In the seventh part of his series revealing the hidden treasures which will soon find a home at the new Library of Birmingham, Graeme Brown examines the Charles Parker Archive
In the early 20th century the advent of broadcasting opened up new possibilities for communication – but it took a former submarine commander in Birmingham to give a voice to the masses.
Charles Parker, who became a BBC Radio producer after ending his career in the sea, went on to become a pioneer for putting the working classes and downtrodden parts of society on the radio waves.
He took inspiration from an array of subjects, from boxing and fishing, to polio, travellers and the building of Britain’s first motorway – but the voices of real people were always at the heart.
Meanwhile, he amassed an array of tapes, production books, papers, correspondence and scripts, which are now housed at Birmingham Central Library.

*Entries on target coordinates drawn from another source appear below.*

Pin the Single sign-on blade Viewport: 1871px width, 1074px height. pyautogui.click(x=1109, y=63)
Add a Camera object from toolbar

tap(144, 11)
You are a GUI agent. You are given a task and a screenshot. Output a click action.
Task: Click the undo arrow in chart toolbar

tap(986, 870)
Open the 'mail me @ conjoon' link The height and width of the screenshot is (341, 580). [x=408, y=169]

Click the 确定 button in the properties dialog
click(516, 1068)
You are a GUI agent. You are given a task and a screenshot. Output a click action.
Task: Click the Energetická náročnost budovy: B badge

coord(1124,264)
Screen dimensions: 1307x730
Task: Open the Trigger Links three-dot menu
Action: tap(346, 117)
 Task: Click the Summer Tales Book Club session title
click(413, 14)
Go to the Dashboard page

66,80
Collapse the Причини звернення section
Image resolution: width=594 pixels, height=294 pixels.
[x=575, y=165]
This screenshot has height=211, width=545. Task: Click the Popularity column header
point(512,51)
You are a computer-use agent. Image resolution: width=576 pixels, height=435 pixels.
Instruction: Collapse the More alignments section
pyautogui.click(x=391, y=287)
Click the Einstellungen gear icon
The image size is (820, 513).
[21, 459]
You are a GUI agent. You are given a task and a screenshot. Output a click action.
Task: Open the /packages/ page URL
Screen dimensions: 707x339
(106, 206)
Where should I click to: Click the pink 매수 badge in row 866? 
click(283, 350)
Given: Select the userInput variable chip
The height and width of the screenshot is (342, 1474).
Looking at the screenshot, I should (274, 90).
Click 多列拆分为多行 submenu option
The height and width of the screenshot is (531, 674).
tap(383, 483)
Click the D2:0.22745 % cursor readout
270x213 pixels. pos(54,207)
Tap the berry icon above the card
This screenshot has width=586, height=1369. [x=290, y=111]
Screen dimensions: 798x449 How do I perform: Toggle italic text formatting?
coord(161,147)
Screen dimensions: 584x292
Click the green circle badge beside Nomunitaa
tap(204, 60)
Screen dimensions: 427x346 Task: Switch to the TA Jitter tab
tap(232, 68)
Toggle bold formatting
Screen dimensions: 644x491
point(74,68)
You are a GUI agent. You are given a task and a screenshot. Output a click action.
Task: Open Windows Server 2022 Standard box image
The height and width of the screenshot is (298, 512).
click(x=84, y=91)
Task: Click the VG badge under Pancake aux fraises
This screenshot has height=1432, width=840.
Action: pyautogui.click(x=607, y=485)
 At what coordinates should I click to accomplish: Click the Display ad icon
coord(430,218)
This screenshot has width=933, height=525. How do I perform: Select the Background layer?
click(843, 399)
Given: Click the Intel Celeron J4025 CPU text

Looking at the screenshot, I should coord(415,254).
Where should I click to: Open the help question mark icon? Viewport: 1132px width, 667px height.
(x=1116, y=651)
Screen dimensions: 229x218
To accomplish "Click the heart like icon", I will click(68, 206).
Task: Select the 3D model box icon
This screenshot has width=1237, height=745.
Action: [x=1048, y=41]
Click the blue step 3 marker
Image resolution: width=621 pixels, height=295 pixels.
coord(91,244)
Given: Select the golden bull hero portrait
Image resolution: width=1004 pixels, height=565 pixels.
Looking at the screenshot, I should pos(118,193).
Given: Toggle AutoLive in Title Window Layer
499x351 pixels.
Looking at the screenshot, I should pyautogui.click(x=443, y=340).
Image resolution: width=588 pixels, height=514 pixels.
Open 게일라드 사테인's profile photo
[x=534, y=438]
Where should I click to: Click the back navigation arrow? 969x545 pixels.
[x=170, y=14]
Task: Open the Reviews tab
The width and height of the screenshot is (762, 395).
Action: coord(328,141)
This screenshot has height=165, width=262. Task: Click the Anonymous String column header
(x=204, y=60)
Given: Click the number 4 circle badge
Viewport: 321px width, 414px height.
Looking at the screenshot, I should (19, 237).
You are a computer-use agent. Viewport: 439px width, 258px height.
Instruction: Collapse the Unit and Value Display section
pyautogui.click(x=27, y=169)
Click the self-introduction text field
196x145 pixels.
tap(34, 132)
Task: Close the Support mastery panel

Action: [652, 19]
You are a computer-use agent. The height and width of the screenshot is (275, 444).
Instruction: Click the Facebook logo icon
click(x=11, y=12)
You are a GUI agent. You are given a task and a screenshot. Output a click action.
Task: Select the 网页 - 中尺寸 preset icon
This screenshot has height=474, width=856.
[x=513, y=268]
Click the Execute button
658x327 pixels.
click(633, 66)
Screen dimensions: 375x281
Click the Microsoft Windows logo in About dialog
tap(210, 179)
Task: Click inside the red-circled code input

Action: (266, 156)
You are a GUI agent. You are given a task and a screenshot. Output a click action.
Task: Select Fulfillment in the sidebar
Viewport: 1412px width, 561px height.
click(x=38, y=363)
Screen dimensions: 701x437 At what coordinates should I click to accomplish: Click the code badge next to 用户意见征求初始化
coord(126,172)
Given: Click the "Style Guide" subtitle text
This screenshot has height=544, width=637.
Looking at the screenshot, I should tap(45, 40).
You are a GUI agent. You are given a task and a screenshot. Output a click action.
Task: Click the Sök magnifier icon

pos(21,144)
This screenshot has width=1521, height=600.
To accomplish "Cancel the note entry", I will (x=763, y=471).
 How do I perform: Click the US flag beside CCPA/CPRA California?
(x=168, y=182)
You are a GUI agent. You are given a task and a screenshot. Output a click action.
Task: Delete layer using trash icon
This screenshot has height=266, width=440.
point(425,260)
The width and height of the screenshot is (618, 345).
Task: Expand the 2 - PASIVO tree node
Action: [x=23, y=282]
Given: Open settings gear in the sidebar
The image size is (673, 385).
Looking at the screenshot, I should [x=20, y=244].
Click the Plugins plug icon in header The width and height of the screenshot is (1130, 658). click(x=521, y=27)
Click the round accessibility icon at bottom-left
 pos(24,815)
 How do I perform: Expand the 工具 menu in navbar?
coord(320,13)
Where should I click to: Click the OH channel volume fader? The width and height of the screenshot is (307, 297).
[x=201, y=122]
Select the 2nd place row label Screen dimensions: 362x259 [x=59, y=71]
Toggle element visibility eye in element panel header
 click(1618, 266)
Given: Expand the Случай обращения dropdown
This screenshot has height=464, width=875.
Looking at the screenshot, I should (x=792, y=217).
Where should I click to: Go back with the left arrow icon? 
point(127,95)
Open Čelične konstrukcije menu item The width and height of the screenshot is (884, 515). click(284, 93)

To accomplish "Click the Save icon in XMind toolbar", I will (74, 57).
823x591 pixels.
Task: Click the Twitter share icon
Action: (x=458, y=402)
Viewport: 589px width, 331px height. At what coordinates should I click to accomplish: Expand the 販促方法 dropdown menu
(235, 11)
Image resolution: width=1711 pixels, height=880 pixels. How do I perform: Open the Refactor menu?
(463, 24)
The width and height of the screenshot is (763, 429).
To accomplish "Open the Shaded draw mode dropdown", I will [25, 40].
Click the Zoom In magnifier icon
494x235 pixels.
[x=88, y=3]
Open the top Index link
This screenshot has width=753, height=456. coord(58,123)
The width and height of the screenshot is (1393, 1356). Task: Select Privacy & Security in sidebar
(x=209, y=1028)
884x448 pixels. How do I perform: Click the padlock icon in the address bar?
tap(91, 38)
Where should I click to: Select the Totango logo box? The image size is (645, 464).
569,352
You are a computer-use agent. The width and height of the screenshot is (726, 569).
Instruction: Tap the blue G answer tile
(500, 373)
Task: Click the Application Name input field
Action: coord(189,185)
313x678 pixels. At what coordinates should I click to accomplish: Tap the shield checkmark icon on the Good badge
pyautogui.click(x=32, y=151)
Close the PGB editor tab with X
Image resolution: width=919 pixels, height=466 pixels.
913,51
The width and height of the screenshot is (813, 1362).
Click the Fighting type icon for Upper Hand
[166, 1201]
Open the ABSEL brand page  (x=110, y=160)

Parker remained on the radical side of most things he did – including radio producing, lecturing and theatre, and very often his work was tempered by socialist views.
Sian Roberts, head of collections development in the library’s archives and heritage department, said Parker made a mark on broadcasting by giving a voice to those previously marginalised.
She said: “He was one of the first people to actually put ordinary people on the radio, because before him all there was was BBC English.
“He was a fascinating character. He was a submarine commander during the second world war and in 1954 he came to Birmingham to work as a radio producer at the BBC, which he did until the early seventies.
“He was fascinated by ordinary people and their speech, and the tradition of folk music.”
She added: “The real wealth of the archive is the ordinary people talking about themselves in their own voices. Parker was interested in all sorts of groups of people who at the time were other people were not recording. For example there are hours and hours of tapes with Irish immigrants, and immigrants from the Caribbean.
“He was also interested in people with disabilities.”
While he was working for the BBC, making him in a sense part of the establishment, Parker was never one to surround himself with the elite, and was an active member of the West Midlands Gypsy Liaison Group.
His best-known work was the ground-breaking Radio Ballads, for which he was given a coveted Italia Prize.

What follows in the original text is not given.